For my sports club summer tournament, I want to come up with a schedule that will group four players together, without regrouping any pair of players in subsequent playing rounds.

I figured that this translates nicely into an exact cover problem like this:

  • All players are represented as a column of the matrix
  • Each group of four players (disregarding their order) is one row in the matrix.
  • As such, 1 is written in a matrix cell, when a player is member of that group.

After setting this up for 20 players, I've got an incidence matrix with 20 columns and 4845 rows (969 rows per player/column).

Algorithm X will find a solution just nicely, but this will cover just one (the first) round. Letting the algorithm continue will spit out more alternative solutions for the same round, which is not of interest to me. So I build an iterator around the algorithm, that will take the solution and remove rows from the incidence matrix based on player overlap: Whenever a group from the solution has an intersection of at least 2 with any row of the matrix, that row is removed.
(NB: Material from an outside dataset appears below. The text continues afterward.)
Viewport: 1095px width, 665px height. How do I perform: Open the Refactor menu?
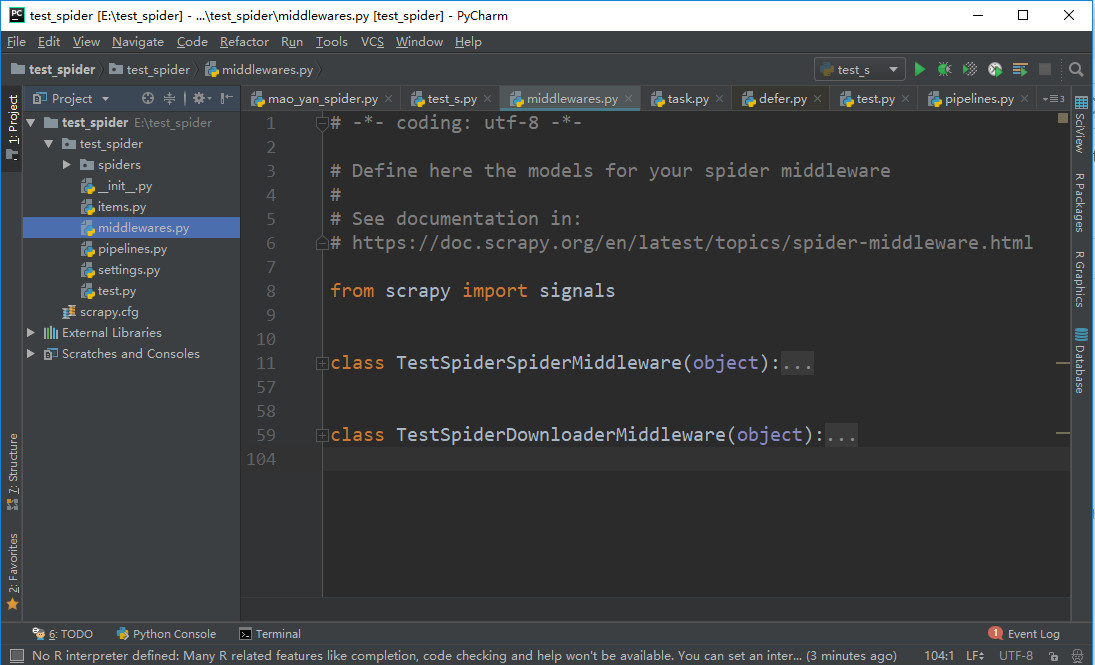[x=244, y=42]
After the first run of the algorithm, the matrix is culled down to 1280 rows. Running Algorithm X will find the next solution, etc. until it doesn't anymore.

Cutting this long story short, this approach isn't a proper application of the exact cover problem - I had to find part solutions iteratively. The correct exact cover problem should include the sequence of playing rounds somehow. Why? Because now I do not explore the full range of possible solutions! The player count of 20 is the best example for that. Algorithm X will find solutions for just 3 successive rounds. Yet, I do know that there are at least 5, when different intermediate solutions are chosen. This is precisely the job that I had hoped Algorithm X could address for me. With the above approach, there is no backtracking between playing rounds.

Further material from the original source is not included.